补足与影响,将会转嫁到尚未退场的我们身上,真让人讨厌啦!

  啊!但是伏见还活着喔!我想应该还活着,还活着应该。应该,应该该还。描写随着页数的增加,时时刻刻在变化。描写是命脉,是一切,是有机的事物。描写是无限!描写是宇宙!没有描写,我们的身体就不存在!所以,其实我现在并不具有肉体。那么我怎么说话的呢?这就是第一人称小说的恐怖之处!惊人的是,我明明没有质量,却被赋予了在此说话的任务!

  我现在是浮着的吗?若省略一切描写,连这点也无法确定。由肉体的藩篱中被解放出来,我似乎存在于被设定为无重力的宇宙中。因为很方便,还是决定先不设定肉体了。没有声带,不管怎么吼叫喉咙都不会坏,也不会步上长濑的后尘。等等,我用错词了。「后尘」用在这里并不正确。而且这是种侮辱,开什么玩笑!我不允许冒渎长濑。不,这是骗你的。就跟平常一样是骗你的。我并没有生气。活人的特权就是不管怎么恶搞死人都没关系。例如鞭尸,反正死了痛觉就不存在了,不管被怎么对待皆概括承受,一切威尔康(welcome)。而我也是一样。我是死人,不管发生什么事情、受到什么袭击也毫无所感,什么也认知不到。这是我所应有的姿态。要是不这样的话,我今后真的会更加完蛋了。

  如果人类具有自我防卫机能,不能在此时这样发挥出来就没有意义。即使小说化现象继续蔓延,我也无法改良自己,只能仰赖初期存在于肉体的能力。啊~好不安啊~或许干脆稍微发疯,内心还较有余裕来面对呢~但是有意识地发狂又该怎么办到?只要杀死邻居就成了吗?光这种程度就能让头脑坏掉吗?虽说御园麻由已经坏掉了。御园麻由现在正以我的胳膊为枕睡觉。附带一提,要叫醒她很简单。只要我描写「她醒了」就行。让御园麻由恢复正常也很简单,但这会让恋日医生伤心,所以我并不想这么做。我最喜欢医生了~这就是用谎言来提味的恋爱啊~啊……哈哈哈啊哈哈哈哈哈哈哈哈哈哈哈哈啊啊。嗯…嗯…嗯……我的器官好像发生异常了。为什么?明明我过着如此规律而健康的生活啊。彷佛彻夜未眠般,内脏疼痛不堪……啊—对了,我好像好几天没睡了咧。那么我为什么又会躺在床上?……啊,想起来了。

  「因为我想作梦。」

  我想作这种梦:御园麻由不断摇响沙铃的愉快梦。没有刀刃的萝。只有御园麻由伤害我的健全梦。我想作这些梦,但是我无法操作自己,所以无法睡着。这也难怪。纸由植物制造,却不是植物。生活于纸面上的我不具备睡眠机能。只要没有描写,世界就不会降下帷幕,转换场景。但是不得描写自己的我,今后直到直接完全成为小说为止都无法入眠。

  唔嘎——但算了,反正只是梦。梦又不是现实,我不能逃避现实过活!别移开视线!OK,完美的自我启发!

  但不知为何,我却仍感到呼吸困难!好像被人刺中痛处般,呼吸紊乱。

  因为如此(好像听见有人说:「因为什么鬼啊!」)也该准备转换场景了,否则无法前往下个地方。有如交棒一般,我开始描写。

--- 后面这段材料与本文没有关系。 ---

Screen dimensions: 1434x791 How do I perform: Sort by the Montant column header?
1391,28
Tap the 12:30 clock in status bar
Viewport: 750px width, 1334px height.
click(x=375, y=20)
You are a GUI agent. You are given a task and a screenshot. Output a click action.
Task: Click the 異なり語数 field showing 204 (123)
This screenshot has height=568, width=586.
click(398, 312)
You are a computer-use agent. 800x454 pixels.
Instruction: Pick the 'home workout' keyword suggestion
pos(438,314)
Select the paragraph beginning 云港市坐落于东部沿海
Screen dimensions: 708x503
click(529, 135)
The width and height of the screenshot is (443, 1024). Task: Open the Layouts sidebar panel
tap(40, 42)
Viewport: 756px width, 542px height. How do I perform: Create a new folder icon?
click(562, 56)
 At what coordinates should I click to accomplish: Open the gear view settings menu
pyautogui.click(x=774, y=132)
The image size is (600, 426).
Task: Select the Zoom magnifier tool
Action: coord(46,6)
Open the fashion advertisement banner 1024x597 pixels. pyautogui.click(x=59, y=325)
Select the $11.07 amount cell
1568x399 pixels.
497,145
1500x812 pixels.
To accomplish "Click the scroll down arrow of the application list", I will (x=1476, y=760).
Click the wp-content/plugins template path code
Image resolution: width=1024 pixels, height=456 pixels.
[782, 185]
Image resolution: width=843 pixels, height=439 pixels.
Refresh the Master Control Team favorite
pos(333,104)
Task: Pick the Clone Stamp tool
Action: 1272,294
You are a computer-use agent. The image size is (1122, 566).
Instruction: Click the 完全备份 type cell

  把御园麻由叫醒,去上学。好,结束。下一段也请多指教。

  在学校上课了。好,本段落说明结束。接下来不管我爱怎样描写,场面都会转换。就像彼此抛着完成后的魔术方块玩耍的感觉。

  其实是因为我被「说不定几分钟内会死亡,不先转换场面不行」的危机感所驱策,请原谅我这个胆小鬼。

  混蛋——重要的时刻老是说不出谎来啊——

  好吧。那么,虽然有些唐突,作为算是跟现在有关联性的话题,我们来谈谈地面吧。地面很冰冷。九月底的秋风与炎热夏季离去时的渣滓凝聚体般的午后艳阳,贯穿了我的身体(虽然这是在描写心情.亦包含了若干物理层面的描述),即便如此,冰冷的地面仍夺走身体热度。若地面因此变暖倒也罢了,我好心给予热度之处却像是将之非法丢弃般一片冰冷。说得也是……地面,或该说地球吗?虽然由这四处散见白菜田的乡下风景难以想像,但这片地面也是地球的一部分。这么想来,地球真的跟人类的生活很贴近哪,虽说看到由外太空拍摄的天文照片也没啥实际感受就是了。我们向来有如马戏团的小丑一般,被底下的重力或引力黏在球上过生活。地球好受害啊——我们也好厉害呀——人类好厉害——难怪地面这么冰冷,因为听说太空冷得乱七八糟呢。受到影响而变冷可说正常之至。就算是我,放进冰箱里也会变冷啊。如果是冬季,用不着插上电源也很快就会冻结。所以说这不是地球的错。提供生物冰冷的地面也完全没问题。但话说回来,对怕冷的动物不知道会不会很难受喔?

  还有,对虫子应该也很痛苦吧。难以数计的虫子在地面爬行时会摩擦到肚子。跟这种像是付坏的冰块的地面相接触,相信虫子也高兴不起来。因为是虫子,稍微滑一点应该比较好吧。我的精神结构比起人类,应该更接近昆虫,却无法理解虫子的心情。相反地也不懂人的心情。两边抓摸不着边,彻底混浊而不透明。

  废话甭提了。我似乎没什么闲工夫思考这些事情。

  其实「地面冰冷」只不过是当前烦恼的副产品。

  我碰上一个更棘手的问题,那就是:我果然合乎工蚁之名,肚子贴在地面了。我想,目前情况应该优先思考这个问题才是上策。

  现在是放学回家途中,平日上下学的必经道路上。我趴倒在冰冷地面上,望着歪向一边的眼睛与鼻子前方的右手切断面。

  肉被切离之处与骨头之间的地面与其他地方一样闪闪发亮。所以说是光贯穿了我并没错,嗯嗯。啊,感觉地面的冰冷在血液温度下多多少少中和了,虽然只限定右手一带。

  说不定觉得地面冰冷是由于我的身体状态所致。

  「因为你破坏了中间报告用的电话,我亲自来给你惩罚了。」

  突袭我与御园麻由的家伙踩着我的背,阐明行凶动机。原本与握着御园麻由的右手被一刀两断,骨头暴露在外。但是比起这件事,更大的问题是与御园麻由的小指连接的红丝线,也在混乱中断掉了。唉,果然察觉时就该先换上新丝线。

  「哼,难得好心当你的电话好友却遭到拒绝,你这家伙就这么讨厌我吗?」

  从语气听来,难不成这家伙自以为受到喜欢吗?说什么疯话。